Stored data entries
--------
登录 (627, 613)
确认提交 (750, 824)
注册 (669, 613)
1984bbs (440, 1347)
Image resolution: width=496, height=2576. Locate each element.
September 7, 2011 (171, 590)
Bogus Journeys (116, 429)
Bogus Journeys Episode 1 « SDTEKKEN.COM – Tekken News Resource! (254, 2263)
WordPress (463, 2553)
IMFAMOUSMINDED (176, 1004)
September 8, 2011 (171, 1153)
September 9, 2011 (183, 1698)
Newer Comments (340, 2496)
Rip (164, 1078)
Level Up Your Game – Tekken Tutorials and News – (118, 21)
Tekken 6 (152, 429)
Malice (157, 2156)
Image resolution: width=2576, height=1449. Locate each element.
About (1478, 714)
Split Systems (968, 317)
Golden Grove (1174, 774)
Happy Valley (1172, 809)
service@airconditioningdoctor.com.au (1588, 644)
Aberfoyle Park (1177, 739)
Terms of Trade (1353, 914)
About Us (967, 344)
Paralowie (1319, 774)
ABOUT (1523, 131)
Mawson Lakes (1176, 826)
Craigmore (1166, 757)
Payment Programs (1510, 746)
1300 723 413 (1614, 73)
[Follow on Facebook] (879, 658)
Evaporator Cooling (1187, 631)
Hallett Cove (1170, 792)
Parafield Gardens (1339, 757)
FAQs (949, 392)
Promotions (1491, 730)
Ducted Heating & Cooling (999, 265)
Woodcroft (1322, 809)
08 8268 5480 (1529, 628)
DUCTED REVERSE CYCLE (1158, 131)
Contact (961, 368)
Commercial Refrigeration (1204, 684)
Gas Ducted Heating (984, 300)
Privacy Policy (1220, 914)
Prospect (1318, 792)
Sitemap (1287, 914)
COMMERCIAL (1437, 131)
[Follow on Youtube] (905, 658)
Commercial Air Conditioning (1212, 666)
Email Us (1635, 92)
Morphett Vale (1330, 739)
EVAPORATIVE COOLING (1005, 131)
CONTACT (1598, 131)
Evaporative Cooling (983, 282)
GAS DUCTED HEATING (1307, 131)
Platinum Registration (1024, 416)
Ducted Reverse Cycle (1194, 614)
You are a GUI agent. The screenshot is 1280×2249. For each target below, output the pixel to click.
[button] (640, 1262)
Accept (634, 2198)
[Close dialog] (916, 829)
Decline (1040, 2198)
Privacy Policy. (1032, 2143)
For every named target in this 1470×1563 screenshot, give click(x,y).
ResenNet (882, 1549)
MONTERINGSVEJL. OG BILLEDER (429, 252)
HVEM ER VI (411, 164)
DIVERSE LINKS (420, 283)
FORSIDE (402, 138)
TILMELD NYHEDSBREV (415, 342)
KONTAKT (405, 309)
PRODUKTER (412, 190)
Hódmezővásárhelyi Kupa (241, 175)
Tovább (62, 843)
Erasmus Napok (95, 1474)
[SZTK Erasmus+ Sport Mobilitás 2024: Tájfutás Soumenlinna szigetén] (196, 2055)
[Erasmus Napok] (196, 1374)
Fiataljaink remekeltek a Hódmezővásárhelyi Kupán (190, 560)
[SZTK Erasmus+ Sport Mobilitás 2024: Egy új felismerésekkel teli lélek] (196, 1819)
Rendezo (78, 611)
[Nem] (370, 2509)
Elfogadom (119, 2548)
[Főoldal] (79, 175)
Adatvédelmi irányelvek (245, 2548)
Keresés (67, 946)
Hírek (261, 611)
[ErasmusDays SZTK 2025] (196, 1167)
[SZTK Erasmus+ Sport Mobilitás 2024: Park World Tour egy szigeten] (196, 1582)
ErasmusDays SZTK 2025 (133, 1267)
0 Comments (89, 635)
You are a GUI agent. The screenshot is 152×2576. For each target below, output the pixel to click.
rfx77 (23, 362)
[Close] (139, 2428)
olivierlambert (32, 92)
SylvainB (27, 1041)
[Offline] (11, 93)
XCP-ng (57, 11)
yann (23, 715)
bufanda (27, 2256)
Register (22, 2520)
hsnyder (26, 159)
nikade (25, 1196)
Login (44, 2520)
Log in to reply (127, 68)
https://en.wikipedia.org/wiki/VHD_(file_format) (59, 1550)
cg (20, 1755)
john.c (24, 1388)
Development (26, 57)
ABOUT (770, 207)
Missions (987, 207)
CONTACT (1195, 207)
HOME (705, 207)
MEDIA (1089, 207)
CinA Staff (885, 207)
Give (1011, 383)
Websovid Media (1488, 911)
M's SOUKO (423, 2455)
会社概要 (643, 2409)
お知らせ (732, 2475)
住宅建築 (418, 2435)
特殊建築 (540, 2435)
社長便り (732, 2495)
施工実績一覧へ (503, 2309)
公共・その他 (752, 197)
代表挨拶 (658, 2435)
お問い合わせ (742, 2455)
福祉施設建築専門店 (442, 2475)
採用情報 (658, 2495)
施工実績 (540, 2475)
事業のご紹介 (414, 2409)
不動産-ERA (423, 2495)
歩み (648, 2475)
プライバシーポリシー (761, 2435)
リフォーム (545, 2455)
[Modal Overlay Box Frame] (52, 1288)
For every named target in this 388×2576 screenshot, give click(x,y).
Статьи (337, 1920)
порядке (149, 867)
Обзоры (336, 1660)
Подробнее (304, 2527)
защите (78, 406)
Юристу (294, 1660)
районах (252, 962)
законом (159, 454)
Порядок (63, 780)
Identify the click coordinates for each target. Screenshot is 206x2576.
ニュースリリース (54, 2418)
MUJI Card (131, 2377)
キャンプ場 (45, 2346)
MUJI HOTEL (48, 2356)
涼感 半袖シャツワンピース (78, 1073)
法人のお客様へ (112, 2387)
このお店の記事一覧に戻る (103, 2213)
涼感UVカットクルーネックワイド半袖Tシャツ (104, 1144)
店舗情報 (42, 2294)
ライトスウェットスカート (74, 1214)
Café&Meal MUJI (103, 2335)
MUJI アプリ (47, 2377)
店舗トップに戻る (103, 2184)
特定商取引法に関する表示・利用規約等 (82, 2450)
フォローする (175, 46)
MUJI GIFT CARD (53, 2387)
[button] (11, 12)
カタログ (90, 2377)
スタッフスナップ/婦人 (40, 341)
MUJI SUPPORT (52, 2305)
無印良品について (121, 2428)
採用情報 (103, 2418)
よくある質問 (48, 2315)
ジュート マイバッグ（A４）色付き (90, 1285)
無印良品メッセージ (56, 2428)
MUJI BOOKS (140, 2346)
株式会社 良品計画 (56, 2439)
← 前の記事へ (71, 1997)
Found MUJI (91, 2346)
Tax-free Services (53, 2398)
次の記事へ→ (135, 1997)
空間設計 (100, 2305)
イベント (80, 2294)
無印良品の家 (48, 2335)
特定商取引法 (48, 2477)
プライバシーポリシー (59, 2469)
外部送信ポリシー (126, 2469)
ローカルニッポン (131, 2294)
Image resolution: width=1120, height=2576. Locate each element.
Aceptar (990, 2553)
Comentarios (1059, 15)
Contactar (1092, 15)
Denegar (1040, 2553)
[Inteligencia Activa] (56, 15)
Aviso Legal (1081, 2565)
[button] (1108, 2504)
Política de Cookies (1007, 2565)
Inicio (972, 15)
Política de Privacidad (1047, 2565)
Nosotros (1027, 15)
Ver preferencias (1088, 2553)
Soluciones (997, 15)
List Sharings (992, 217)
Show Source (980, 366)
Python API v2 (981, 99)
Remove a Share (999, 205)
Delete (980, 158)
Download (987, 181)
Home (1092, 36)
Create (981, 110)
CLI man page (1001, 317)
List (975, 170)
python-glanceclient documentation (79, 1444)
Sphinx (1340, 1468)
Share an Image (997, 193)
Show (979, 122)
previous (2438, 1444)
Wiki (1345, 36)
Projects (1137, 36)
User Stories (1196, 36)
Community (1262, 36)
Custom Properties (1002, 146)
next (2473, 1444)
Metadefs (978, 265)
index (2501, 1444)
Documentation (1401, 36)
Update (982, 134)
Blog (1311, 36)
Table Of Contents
--------
▸ **ASSIGNMENT**
Only lines containing the word "below" should appear in the answer, and every such line from the records above must be there.

▸ **SOLUTION FOR THIS EXERCISE**
You are a GUI agent. The screenshot is 1280×2249. For each target below, output the pixel to click.
You are a GUI agent. The screenshot is 152×2576. For each target below, output the pixel to click.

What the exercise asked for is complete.